The 1871-72 season started on 30 September 1871 and the Sporting Life listed six matches scheduled for that day including one on Peckham Rye between Football Company and Harlequins.
It is not clear whether all of these were played under the new rules, and a report of the Peckham Rye match in the Sportsman (4 October 1871) states very specifically that 'This was the first match where the play was under the Rugby Union Rules, and they worked admirably, more especially having the ball down at once, and thus preventing the long and serious mauls so complained of in the London-Rugby game'.

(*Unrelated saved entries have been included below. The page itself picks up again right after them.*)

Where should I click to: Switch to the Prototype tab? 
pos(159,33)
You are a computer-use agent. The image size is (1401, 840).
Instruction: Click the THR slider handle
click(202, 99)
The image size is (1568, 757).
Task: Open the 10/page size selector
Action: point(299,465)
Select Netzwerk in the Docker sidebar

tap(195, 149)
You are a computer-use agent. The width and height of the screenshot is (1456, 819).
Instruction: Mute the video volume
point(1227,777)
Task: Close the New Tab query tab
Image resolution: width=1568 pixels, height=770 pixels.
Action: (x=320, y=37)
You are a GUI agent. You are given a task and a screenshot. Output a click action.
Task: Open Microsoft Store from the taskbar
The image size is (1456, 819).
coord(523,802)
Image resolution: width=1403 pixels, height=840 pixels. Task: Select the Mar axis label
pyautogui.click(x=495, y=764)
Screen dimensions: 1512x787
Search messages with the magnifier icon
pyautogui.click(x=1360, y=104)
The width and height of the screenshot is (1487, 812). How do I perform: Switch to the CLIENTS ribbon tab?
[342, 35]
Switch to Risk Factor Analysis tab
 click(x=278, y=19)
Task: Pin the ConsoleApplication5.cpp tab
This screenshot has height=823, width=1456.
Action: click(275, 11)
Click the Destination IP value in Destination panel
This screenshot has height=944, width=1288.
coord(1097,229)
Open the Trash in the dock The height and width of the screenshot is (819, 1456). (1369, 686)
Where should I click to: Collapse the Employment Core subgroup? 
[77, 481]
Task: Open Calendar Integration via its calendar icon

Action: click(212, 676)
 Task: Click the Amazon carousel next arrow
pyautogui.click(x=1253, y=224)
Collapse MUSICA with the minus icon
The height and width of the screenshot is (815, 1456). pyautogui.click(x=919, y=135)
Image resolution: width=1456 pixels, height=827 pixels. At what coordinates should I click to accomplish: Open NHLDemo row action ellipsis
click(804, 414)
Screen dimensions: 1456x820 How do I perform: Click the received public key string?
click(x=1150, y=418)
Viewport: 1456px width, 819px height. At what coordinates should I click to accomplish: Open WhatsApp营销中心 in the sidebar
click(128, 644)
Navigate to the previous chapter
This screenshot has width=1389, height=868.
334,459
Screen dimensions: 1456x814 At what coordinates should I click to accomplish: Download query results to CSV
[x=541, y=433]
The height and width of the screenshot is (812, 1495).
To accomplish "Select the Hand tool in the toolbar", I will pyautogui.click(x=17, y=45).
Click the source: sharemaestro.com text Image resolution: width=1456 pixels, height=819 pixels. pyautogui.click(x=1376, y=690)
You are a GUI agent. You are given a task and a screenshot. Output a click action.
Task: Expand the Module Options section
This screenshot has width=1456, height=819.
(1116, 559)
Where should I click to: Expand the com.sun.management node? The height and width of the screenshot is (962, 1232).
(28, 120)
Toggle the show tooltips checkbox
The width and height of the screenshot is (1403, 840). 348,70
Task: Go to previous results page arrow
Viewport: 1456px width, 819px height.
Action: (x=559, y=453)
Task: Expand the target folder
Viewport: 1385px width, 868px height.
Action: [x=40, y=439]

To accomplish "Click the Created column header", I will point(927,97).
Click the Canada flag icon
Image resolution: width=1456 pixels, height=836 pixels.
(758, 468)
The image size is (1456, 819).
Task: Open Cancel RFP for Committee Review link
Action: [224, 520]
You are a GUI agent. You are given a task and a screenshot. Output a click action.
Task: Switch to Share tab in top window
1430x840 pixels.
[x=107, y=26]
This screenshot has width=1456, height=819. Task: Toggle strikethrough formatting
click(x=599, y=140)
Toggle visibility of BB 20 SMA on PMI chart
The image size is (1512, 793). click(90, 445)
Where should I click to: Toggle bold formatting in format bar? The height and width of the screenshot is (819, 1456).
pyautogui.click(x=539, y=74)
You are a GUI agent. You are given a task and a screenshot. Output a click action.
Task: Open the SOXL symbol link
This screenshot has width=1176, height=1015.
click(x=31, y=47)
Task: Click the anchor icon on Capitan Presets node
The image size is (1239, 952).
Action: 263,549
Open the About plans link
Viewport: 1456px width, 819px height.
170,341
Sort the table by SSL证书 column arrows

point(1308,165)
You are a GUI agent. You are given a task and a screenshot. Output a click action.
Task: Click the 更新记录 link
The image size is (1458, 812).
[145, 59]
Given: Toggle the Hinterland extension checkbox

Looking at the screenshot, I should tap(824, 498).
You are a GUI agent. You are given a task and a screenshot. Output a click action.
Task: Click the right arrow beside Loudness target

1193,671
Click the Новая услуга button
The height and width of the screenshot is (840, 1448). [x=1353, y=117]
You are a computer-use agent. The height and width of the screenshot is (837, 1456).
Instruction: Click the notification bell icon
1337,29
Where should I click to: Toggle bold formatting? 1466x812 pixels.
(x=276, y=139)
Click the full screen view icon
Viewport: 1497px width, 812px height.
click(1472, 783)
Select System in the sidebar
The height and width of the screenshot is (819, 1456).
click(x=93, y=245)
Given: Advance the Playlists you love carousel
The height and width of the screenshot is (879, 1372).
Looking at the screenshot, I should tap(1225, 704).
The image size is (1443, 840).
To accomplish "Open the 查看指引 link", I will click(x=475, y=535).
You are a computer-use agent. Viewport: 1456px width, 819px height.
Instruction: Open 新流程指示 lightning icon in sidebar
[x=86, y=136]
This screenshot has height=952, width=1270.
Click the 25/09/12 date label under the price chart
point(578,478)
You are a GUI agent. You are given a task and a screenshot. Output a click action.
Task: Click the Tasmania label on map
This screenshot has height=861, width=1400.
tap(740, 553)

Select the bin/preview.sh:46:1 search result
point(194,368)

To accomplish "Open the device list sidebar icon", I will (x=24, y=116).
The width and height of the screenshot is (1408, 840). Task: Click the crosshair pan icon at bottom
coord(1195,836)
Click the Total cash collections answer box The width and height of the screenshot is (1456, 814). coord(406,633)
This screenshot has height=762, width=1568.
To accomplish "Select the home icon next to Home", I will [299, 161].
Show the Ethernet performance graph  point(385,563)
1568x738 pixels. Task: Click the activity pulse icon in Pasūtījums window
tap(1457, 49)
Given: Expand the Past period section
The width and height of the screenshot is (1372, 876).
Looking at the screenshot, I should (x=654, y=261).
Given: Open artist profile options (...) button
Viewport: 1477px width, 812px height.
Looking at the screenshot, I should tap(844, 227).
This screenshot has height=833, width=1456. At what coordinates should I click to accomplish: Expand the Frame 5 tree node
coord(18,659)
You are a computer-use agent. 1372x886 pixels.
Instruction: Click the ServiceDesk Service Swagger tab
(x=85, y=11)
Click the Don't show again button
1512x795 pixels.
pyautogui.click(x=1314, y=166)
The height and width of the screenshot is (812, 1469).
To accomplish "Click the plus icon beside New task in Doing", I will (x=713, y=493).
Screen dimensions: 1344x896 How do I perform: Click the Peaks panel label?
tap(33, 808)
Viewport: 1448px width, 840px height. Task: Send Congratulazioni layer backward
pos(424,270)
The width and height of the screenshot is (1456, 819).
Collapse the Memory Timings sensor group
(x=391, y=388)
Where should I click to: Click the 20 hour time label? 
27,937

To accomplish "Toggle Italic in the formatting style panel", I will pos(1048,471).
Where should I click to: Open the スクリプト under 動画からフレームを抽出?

The match was also reviewed in a separate report in the same paper on 7 October 1871: 'The football season was inaugurated on Saturday in various suburban localities, but the first match which I will notice is that between the Harlequins and the somewhat pretentiously designated "Football Company", a new association, playing, as I understand, under the Rugby Union rules'. It appears that the Company, 'having their headquarters at Peckham Rye' were declared victorious but fascinatingly neither report thought to mention the score.